If Moll Flanders is Defoe’s most highly regarded fictional narrative, Moll Flanders is probably Defoe’s most memorable narrator, with her compelling account of a life spent largely in attempts to survive in a society hostile to unattached women.
Born to and abandoned by a convicted felon, Moll Flanders is reared first by Gypsies and then as a ward of the parish of Colchester. At fourteen, she is hired as a servant to a kind family who educates her along with their daughters. Moll, believing she is loved, loses her virtue to the oldest son, who later pays her to marry the youngest son, Robin. Widowed after five years, Moll is married four more times, to a draper who spends all of her money, to a sea captain who turns out to be her half brother, to a roguish Irishman (from whom she separates when he decides to continue highway robbery), and to a bank clerk (with whom she finds happiness until his death). Between the brother and the highwayman, she spends six years as the mistress of a gentleman whose wife is insane. Moll also bears several children to husbands and lover, but she seems ill-suited to motherhood. In the end, she is reunited with the great love of her life—Jemmy E., the charming Irishman—with whom she resolves to live respectably.

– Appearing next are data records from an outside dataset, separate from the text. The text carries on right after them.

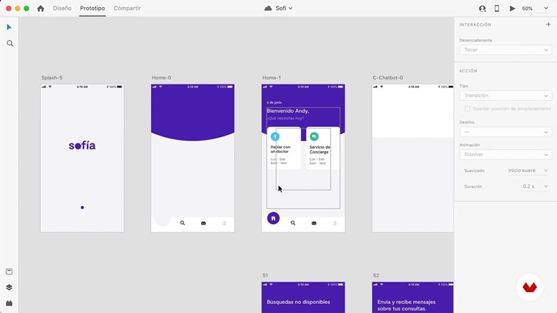
Task: Open the Animación Disolver dropdown
Action: point(505,154)
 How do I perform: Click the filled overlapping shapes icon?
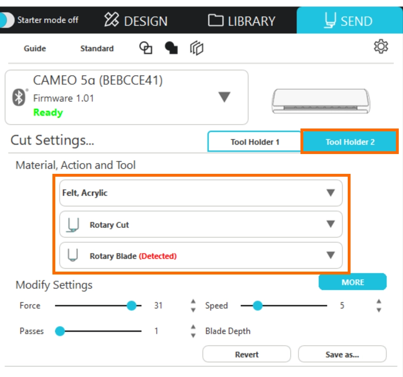[171, 48]
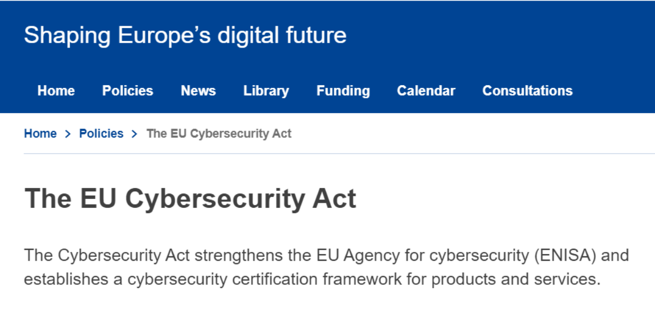Click the current breadcrumb The EU Cybersecurity Act
This screenshot has width=655, height=328.
219,133
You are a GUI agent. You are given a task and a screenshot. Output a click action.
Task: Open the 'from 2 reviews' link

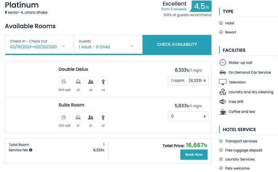tap(174, 9)
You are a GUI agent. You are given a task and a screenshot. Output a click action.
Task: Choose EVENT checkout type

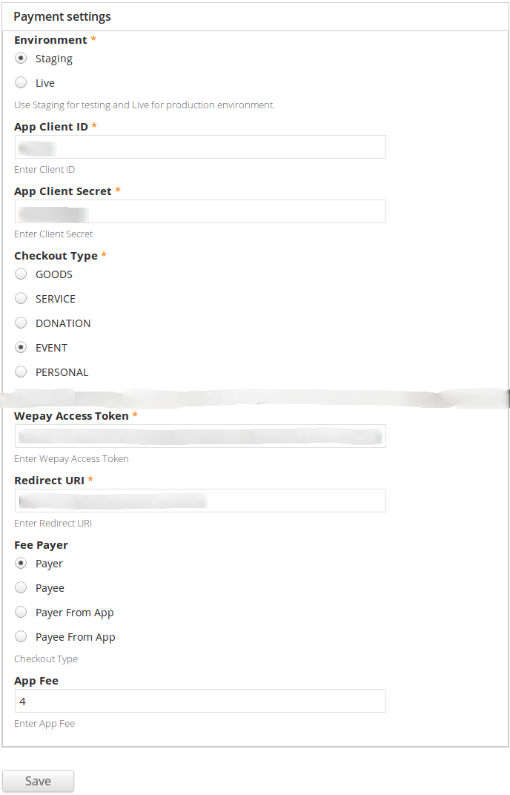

Because she has no social status and no real financial possibilities, Moll Flanders, like so many eighteenth century women, is dependent to a great degree on men—as husbands or keepers or employers—and on her own industry for survival. Her adventures following Robin’s death are focused on marrying profitably: Moll learns to say little about herself, to pretend to wealth in order to attract men, and to behave like a lady in order to appear worthy of gentlemen. Like so many women of the middle class and the aristocracy, her principal objects are money and security, and she employs all of her energy in the pursuit of a financially lucrative marriage. She has two embarrassing failures and achieves only modest success with the bank clerk, and when he dies, she...
(The entire section is 833 words.)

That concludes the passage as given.